*PROBLEM DESCRIPTION*.
Each entry is to be retyped exactly as it stands.
Top of EXTRACTED RECORDS
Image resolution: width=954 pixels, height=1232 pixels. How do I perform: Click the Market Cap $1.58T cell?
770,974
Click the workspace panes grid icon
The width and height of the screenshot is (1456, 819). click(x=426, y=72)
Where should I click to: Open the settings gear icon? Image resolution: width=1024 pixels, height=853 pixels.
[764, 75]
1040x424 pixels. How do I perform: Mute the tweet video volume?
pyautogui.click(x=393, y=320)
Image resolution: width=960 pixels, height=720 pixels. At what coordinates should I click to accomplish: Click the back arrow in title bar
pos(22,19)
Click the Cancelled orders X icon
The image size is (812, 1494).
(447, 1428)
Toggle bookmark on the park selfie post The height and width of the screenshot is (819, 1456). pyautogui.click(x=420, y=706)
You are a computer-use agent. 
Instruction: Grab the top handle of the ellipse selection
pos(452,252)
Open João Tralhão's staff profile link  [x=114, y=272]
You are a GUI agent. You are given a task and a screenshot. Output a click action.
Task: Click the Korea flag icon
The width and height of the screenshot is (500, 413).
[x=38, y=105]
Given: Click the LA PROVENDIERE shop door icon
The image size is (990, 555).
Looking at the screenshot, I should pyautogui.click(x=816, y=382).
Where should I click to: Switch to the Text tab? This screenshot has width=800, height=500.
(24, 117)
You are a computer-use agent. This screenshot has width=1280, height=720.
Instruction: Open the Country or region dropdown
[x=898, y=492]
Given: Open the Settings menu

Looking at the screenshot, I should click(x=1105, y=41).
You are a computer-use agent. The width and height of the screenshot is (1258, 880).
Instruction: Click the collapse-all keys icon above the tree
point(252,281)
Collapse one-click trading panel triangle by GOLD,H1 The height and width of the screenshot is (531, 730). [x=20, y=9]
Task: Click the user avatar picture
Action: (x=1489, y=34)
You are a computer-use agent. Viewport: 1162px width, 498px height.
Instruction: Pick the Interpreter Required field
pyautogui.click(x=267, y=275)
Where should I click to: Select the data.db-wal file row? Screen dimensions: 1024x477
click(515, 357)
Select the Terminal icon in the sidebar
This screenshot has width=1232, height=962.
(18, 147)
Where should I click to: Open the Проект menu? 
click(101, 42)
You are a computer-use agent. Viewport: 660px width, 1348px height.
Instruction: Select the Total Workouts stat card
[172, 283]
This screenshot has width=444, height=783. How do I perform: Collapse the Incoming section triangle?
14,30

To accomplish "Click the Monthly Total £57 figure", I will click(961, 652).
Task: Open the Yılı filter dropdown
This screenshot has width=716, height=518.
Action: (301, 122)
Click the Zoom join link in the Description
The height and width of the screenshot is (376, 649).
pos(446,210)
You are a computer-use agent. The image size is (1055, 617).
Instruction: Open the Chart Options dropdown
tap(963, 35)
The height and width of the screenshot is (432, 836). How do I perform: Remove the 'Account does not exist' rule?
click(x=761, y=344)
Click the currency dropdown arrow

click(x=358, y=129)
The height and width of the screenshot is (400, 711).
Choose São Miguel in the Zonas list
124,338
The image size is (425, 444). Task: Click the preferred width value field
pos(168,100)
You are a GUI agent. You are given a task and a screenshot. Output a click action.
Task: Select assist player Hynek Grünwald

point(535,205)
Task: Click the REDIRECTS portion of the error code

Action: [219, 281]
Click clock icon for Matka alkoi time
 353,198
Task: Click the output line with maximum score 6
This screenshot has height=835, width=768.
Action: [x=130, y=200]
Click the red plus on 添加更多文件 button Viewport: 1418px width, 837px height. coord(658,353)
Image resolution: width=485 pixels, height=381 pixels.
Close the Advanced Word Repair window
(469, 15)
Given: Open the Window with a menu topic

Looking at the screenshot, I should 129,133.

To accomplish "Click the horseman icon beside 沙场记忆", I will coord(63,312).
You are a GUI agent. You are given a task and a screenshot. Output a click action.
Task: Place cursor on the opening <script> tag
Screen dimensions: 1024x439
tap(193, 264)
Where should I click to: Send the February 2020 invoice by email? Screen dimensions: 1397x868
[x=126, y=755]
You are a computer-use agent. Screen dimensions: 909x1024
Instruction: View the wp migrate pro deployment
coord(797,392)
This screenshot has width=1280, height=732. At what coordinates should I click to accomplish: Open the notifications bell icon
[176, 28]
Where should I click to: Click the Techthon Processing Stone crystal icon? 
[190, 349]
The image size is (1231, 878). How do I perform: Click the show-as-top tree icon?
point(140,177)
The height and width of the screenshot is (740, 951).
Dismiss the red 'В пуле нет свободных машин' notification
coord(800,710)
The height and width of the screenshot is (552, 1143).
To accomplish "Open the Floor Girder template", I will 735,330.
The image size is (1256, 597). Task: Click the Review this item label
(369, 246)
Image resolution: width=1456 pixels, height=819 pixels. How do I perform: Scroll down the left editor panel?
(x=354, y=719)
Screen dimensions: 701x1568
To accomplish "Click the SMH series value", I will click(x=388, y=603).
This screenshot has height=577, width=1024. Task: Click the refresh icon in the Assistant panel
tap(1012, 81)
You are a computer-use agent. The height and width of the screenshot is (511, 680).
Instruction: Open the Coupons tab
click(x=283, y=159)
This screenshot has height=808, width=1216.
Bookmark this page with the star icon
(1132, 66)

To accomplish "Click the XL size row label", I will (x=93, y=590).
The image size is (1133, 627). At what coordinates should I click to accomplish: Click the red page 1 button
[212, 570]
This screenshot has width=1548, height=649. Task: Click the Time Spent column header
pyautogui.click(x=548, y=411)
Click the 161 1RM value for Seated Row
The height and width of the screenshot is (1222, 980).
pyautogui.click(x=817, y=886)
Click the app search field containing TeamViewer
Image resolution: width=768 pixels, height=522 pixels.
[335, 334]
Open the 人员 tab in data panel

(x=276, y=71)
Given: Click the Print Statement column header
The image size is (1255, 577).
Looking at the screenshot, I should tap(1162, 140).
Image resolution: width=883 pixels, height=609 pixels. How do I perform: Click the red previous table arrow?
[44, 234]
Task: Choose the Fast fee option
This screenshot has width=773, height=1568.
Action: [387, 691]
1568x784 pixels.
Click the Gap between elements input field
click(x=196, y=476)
Bottom of EXTRACTED RECORDS
*RESPONSE AREA*.
Image resolution: width=954 pixels, height=1232 pixels. How do I perform: Click the Market Cap $1.58T cell?
770,974
Click the workspace panes grid icon
The width and height of the screenshot is (1456, 819). click(x=426, y=72)
Where should I click to: Open the settings gear icon? Image resolution: width=1024 pixels, height=853 pixels.
[764, 75]
1040x424 pixels. How do I perform: Mute the tweet video volume?
pyautogui.click(x=393, y=320)
Image resolution: width=960 pixels, height=720 pixels. At what coordinates should I click to accomplish: Click the back arrow in title bar
pos(22,19)
Click the Cancelled orders X icon
The image size is (812, 1494).
(447, 1428)
Toggle bookmark on the park selfie post The height and width of the screenshot is (819, 1456). pyautogui.click(x=420, y=706)
You are a computer-use agent. 
Instruction: Grab the top handle of the ellipse selection
pos(452,252)
Open João Tralhão's staff profile link  [x=114, y=272]
You are a GUI agent. You are given a task and a screenshot. Output a click action.
Task: Click the Korea flag icon
The width and height of the screenshot is (500, 413).
[x=38, y=105]
Given: Click the LA PROVENDIERE shop door icon
The image size is (990, 555).
Looking at the screenshot, I should pyautogui.click(x=816, y=382).
Where should I click to: Switch to the Text tab? This screenshot has width=800, height=500.
(24, 117)
You are a computer-use agent. This screenshot has width=1280, height=720.
Instruction: Open the Country or region dropdown
[x=898, y=492]
Given: Open the Settings menu

Looking at the screenshot, I should click(x=1105, y=41).
You are a computer-use agent. The width and height of the screenshot is (1258, 880).
Instruction: Click the collapse-all keys icon above the tree
point(252,281)
Collapse one-click trading panel triangle by GOLD,H1 The height and width of the screenshot is (531, 730). [x=20, y=9]
Task: Click the user avatar picture
Action: (x=1489, y=34)
You are a computer-use agent. Viewport: 1162px width, 498px height.
Instruction: Pick the Interpreter Required field
pyautogui.click(x=267, y=275)
Where should I click to: Select the data.db-wal file row? Screen dimensions: 1024x477
click(515, 357)
Select the Terminal icon in the sidebar
This screenshot has width=1232, height=962.
(18, 147)
Where should I click to: Open the Проект menu? 
click(101, 42)
You are a computer-use agent. Viewport: 660px width, 1348px height.
Instruction: Select the Total Workouts stat card
[172, 283]
This screenshot has width=444, height=783. How do I perform: Collapse the Incoming section triangle?
14,30

To accomplish "Click the Monthly Total £57 figure", I will click(961, 652).
Task: Open the Yılı filter dropdown
This screenshot has width=716, height=518.
Action: (301, 122)
Click the Zoom join link in the Description
The height and width of the screenshot is (376, 649).
pos(446,210)
You are a computer-use agent. The image size is (1055, 617).
Instruction: Open the Chart Options dropdown
tap(963, 35)
The height and width of the screenshot is (432, 836). How do I perform: Remove the 'Account does not exist' rule?
click(x=761, y=344)
Click the currency dropdown arrow

click(x=358, y=129)
The height and width of the screenshot is (400, 711).
Choose São Miguel in the Zonas list
124,338
The image size is (425, 444). Task: Click the preferred width value field
pos(168,100)
You are a GUI agent. You are given a task and a screenshot. Output a click action.
Task: Select assist player Hynek Grünwald

point(535,205)
Task: Click the REDIRECTS portion of the error code

Action: [219, 281]
Click clock icon for Matka alkoi time
 353,198
Task: Click the output line with maximum score 6
This screenshot has height=835, width=768.
Action: [x=130, y=200]
Click the red plus on 添加更多文件 button Viewport: 1418px width, 837px height. coord(658,353)
Image resolution: width=485 pixels, height=381 pixels.
Close the Advanced Word Repair window
(469, 15)
Given: Open the Window with a menu topic

Looking at the screenshot, I should 129,133.

To accomplish "Click the horseman icon beside 沙场记忆", I will coord(63,312).
You are a GUI agent. You are given a task and a screenshot. Output a click action.
Task: Place cursor on the opening <script> tag
Screen dimensions: 1024x439
tap(193, 264)
Where should I click to: Send the February 2020 invoice by email? Screen dimensions: 1397x868
[x=126, y=755]
You are a computer-use agent. Screen dimensions: 909x1024
Instruction: View the wp migrate pro deployment
coord(797,392)
This screenshot has width=1280, height=732. At what coordinates should I click to accomplish: Open the notifications bell icon
[176, 28]
Where should I click to: Click the Techthon Processing Stone crystal icon? 
[190, 349]
The image size is (1231, 878). How do I perform: Click the show-as-top tree icon?
point(140,177)
The height and width of the screenshot is (740, 951).
Dismiss the red 'В пуле нет свободных машин' notification
coord(800,710)
The height and width of the screenshot is (552, 1143).
To accomplish "Open the Floor Girder template", I will 735,330.
The image size is (1256, 597). Task: Click the Review this item label
(369, 246)
Image resolution: width=1456 pixels, height=819 pixels. How do I perform: Scroll down the left editor panel?
(x=354, y=719)
Screen dimensions: 701x1568
To accomplish "Click the SMH series value", I will click(x=388, y=603).
This screenshot has height=577, width=1024. Task: Click the refresh icon in the Assistant panel
tap(1012, 81)
You are a computer-use agent. The height and width of the screenshot is (511, 680).
Instruction: Open the Coupons tab
click(x=283, y=159)
This screenshot has height=808, width=1216.
Bookmark this page with the star icon
(1132, 66)

To accomplish "Click the XL size row label", I will (x=93, y=590).
The image size is (1133, 627). At what coordinates should I click to accomplish: Click the red page 1 button
[212, 570]
This screenshot has width=1548, height=649. Task: Click the Time Spent column header
pyautogui.click(x=548, y=411)
Click the 161 1RM value for Seated Row
The height and width of the screenshot is (1222, 980).
pyautogui.click(x=817, y=886)
Click the app search field containing TeamViewer
Image resolution: width=768 pixels, height=522 pixels.
[335, 334]
Open the 人员 tab in data panel

(x=276, y=71)
Given: Click the Print Statement column header
The image size is (1255, 577).
Looking at the screenshot, I should tap(1162, 140).
Image resolution: width=883 pixels, height=609 pixels. How do I perform: Click the red previous table arrow?
[44, 234]
Task: Choose the Fast fee option
This screenshot has width=773, height=1568.
Action: [387, 691]
1568x784 pixels.
Click the Gap between elements input field
click(x=196, y=476)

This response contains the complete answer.